> TEXTO EXTRAÍDO:
Williams reconstrói um universo de detalhes que estão relacionados as primeiras formas de organização humana. Enquanto narra as histórias de seus personagens, ele nos envolve com diversos detalhes históricos que vão desde a coleta e a caça e de animais, o aproveitamento da lã dos animais caçados, o domínio da agricultura e da pecuária, o domínio das técnicas relativas à produção, os procedimentos de descoberta dos astros até muitos outros elementos que estão perfeitamente alinhados com aquilo que é historicamente comprovado sobre aquele período histórico. Por se sustentar neste levantamento histórico, o autor conseguiu retratar de forma crível os grupos de caçadores e coletores, o seu cotidiano, as suas relações singulares e as personalidades dos sujeitos que transitam pelas histórias, de tal maneira que a ficção poderia facilmente ser verdade.
Não seria possível reconstruir, em termos historiográficos, aquilo que está colocado em detalhes na obra de Williams (1991), o máximo que a ciência histórica e antropológica consegue descrever ainda não seria capaz de atingir o grau de detalhismo que está presente em “O povo das montanhas negras”. É através da Arte, que não está submetida exigência de refletir cientificamente o real, que Williams (1991) consegue elaborar algo que a História e suas ciências auxiliares não conseguem.

> DADOS DE ORIGEM:
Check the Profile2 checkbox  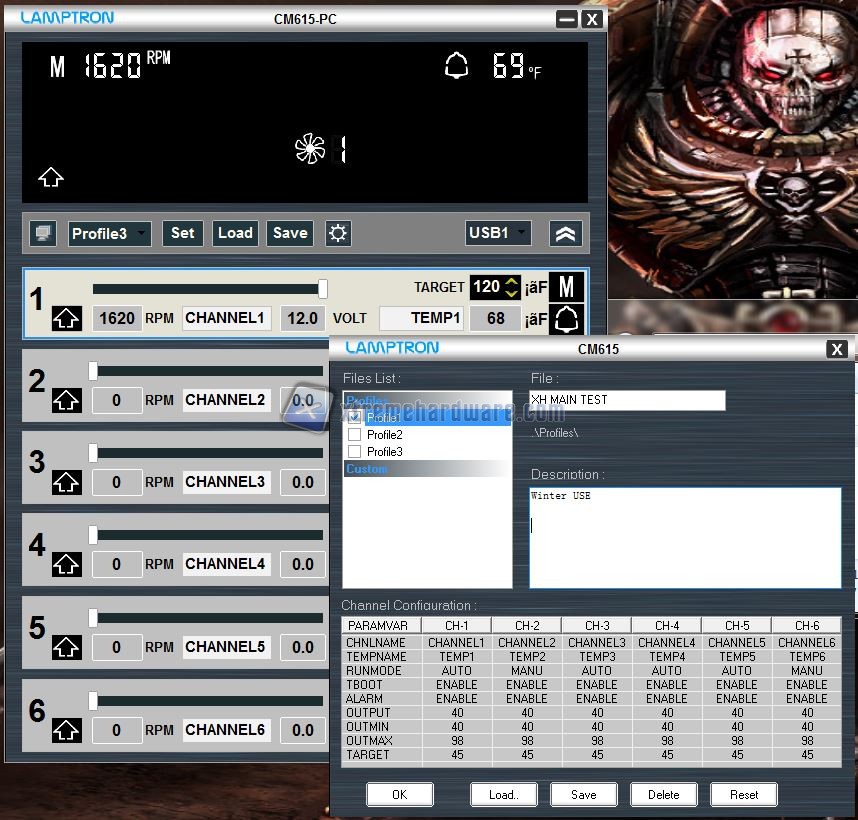pyautogui.click(x=355, y=435)
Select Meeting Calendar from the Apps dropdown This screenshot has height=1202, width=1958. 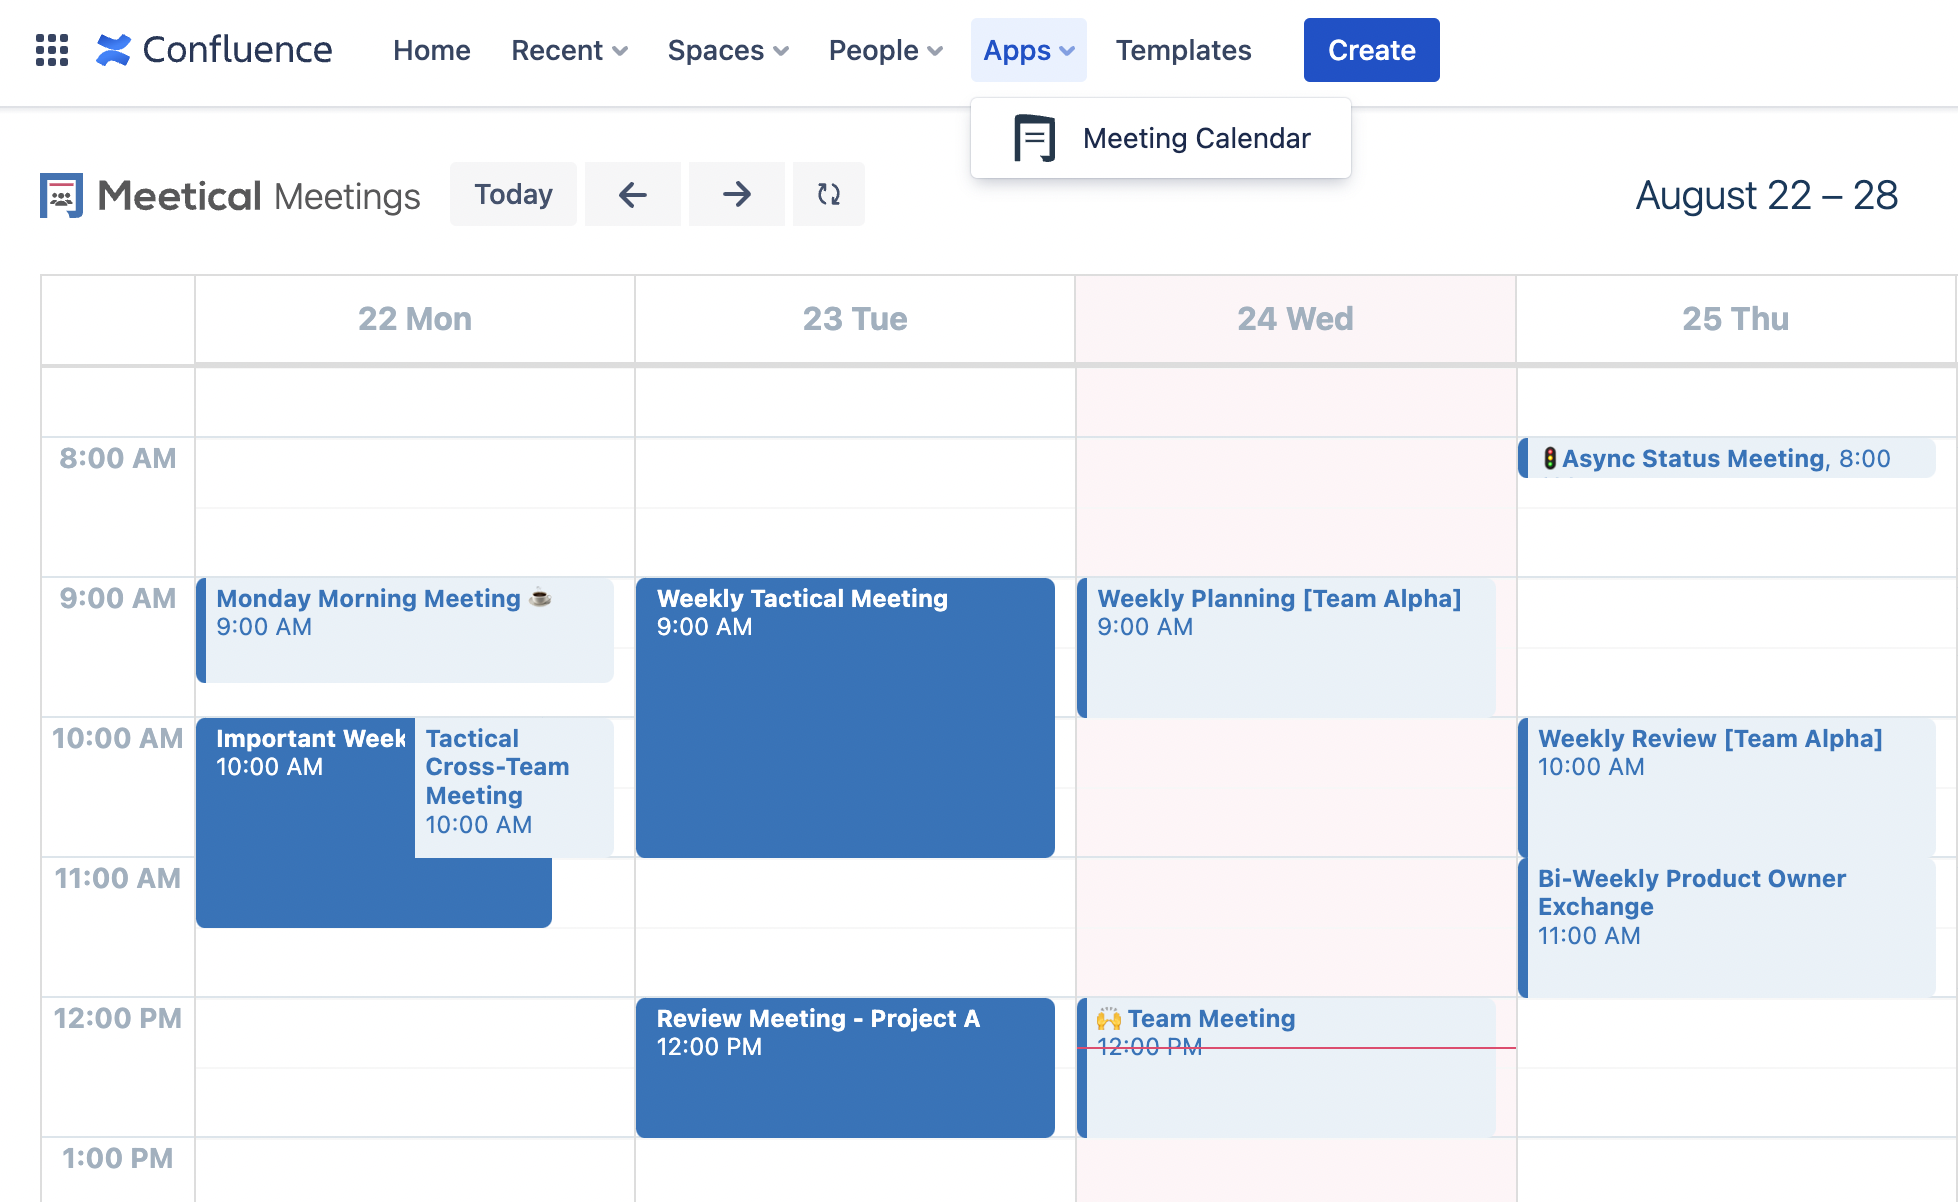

> O QUE FAZER:
• A. No texto sobre a obra de Williams, reescreva a parte que começa com as palavras "Williams reconstrói um" e termina com "facilmente ser verdade.", substituindo "caçadores e coletores" por "bandos nômades".
• B. Por favor, dê continuidade ao texto sobre a obra de Williams a partir do ponto em que ele termina.
As linhas não têm papel algum no que se pede aqui.

> RESULTADOS DAS TAREFAS:
• A.
Williams reconstrói um universo de detalhes que estão relacionados as primeiras formas de organização humana. Enquanto narra as histórias de seus personagens, ele nos envolve com diversos detalhes históricos que vão desde a coleta e a caça e de animais, o aproveitamento da lã dos animais caçados, o domínio da agricultura e da pecuária, o domínio das técnicas relativas à produção, os procedimentos de descoberta dos astros até muitos outros elementos que estão perfeitamente alinhados com aquilo que é historicamente comprovado sobre aquele período histórico. Por se sustentar neste levantamento histórico, o autor conseguiu retratar de forma crível os grupos de bandos nômades, o seu cotidiano, as suas relações singulares e as personalidades dos sujeitos que transitam pelas histórias, de tal maneira que a ficção poderia facilmente ser verdade.

• B.
Embora esta obra não nos sirva como material para especificar exatamente o que cada indivíduo que existiu naquele tempo histórico fez ou deixou de fazer, ao nível de seu cotidiano, e o que sentiram ou deixaram de sentir em dias específicos, ainda assim, há uma importância fundamental em estudá-la. O valor que existe em estudar esta obra reside justamente nesta capacidade do autor de detalhar e retratar, mesmo que apenas a nível estético e artístico, estes traços da organização social dos grupos primitivos de modo que consigamos contemplar o cotidiano e as singularidades daqueles grupos em ação. Tendo em vista todo o conhecimento histórico e cientificamente comprovado levantado pelo autor, é de se supor que os indivíduos agiriam de maneira muito semelhante ao que está retratado no livro.
A ORGANIZAÇÃO SOCIAL PRIMITIVA
É somente através do trabalho que surge a sociedade, o ser social propriamente dito. Entendido como o intercâmbio entre sociedade natureza, mediante o qual os homens e mulheres produzem seus meios de subsistência e de produção. Essa troca orgânica dos homens e mulheres com a natureza exige o desenvolvimento contínuo de capacidades e complexos socias sem os quais ela não se realiza, entre eles podemos citar, uma consciência para além da consciência animal e que antecipa os fins desejados e que guia a ação, um conhecimento dos meios que precisam ser ativados para realização da transformação do mundo natural em produto do trabalho, uma interação social entre os indivíduos, uma linguagem, uma divisão de tarefas etc.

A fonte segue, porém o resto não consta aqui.